Oceanconnect’s position was that upon delivery of the bunkers to the vessel, Angara became bailee. Oceanconnect argued that Angara breached its duties as bailee by consuming the bunkers, which amounted to a conversion, and Angara therefore had no defence, even under s.25(1) of the Sale of Goods Act 1979, in the period up to redelivery.
Angara’s position was that on delivery to the vessel Britannia held the bunkers as bailee, that Angara were sub-bailee and that there had been a sub-bailment on the terms of the time charter between Britannia and Angara, under which Britannia was obliged to provide and pay for the bunkers. Angara also submitted that Oceanconnect would also be taken as having consented to Britannia sub-bailing the bunkers on the terms of the time charter (on the basis of the Privy Council decision in The Pioneer Container  2 AC 324).
The judge stated: “Although Angara was a bailee, the relationship is a classic illustration of a sub-bailment on terms. In a claim based on bailment, Oceanconnect could not be in any better position than that which Britannia would have enjoyed. There is thus no basis for Oceanconnect's bailment claim either during the period prior to redelivery or afterwards.”
It followed that the claim for a declaration was made out and the counterclaims would be dismissed.
While the result in this case is, at first sight, good news for the claimant, this is not the end of the story.

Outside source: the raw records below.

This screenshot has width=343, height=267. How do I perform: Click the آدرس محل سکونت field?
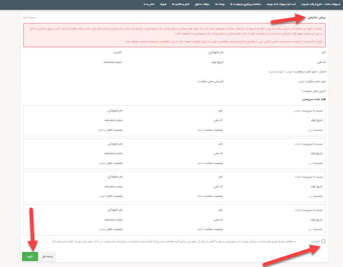[x=314, y=92]
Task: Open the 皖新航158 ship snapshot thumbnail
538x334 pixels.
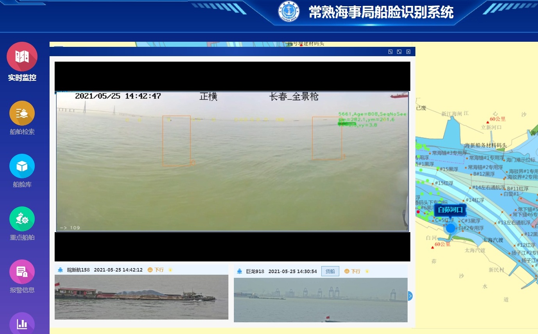Action: 141,297
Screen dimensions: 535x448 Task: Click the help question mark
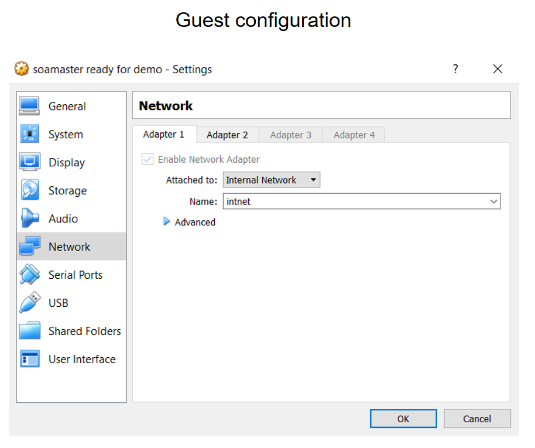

The defendants had further arrested the vessel in the United States and then sought to pursue their claim there, as United States law favours marine suppliers against owners, even where the supplies were ordered by and for the account of the time charterers.
The Court of Appeal recently allowed an appeal by the defendants (see Oceanconnect UK Ltd & anr. v Angara Maritime Ltd  EWCA Civ 1050, 12 October 2010) against the maintenance of an anti-suit injunction taken out by the claimant, which had prohibited the defendants from pursuing proceedings in other jurisdictions.
On reviewing that appeal, it is evident that owners need to take steps to exclude such a possibility when agreeing the terms on which security is to be provided. This follows from the Court of Appeal indicating that the anti-suit injunction would have been maintained had the defendants’ action in the United States been contrary to the terms of the escrow agreement.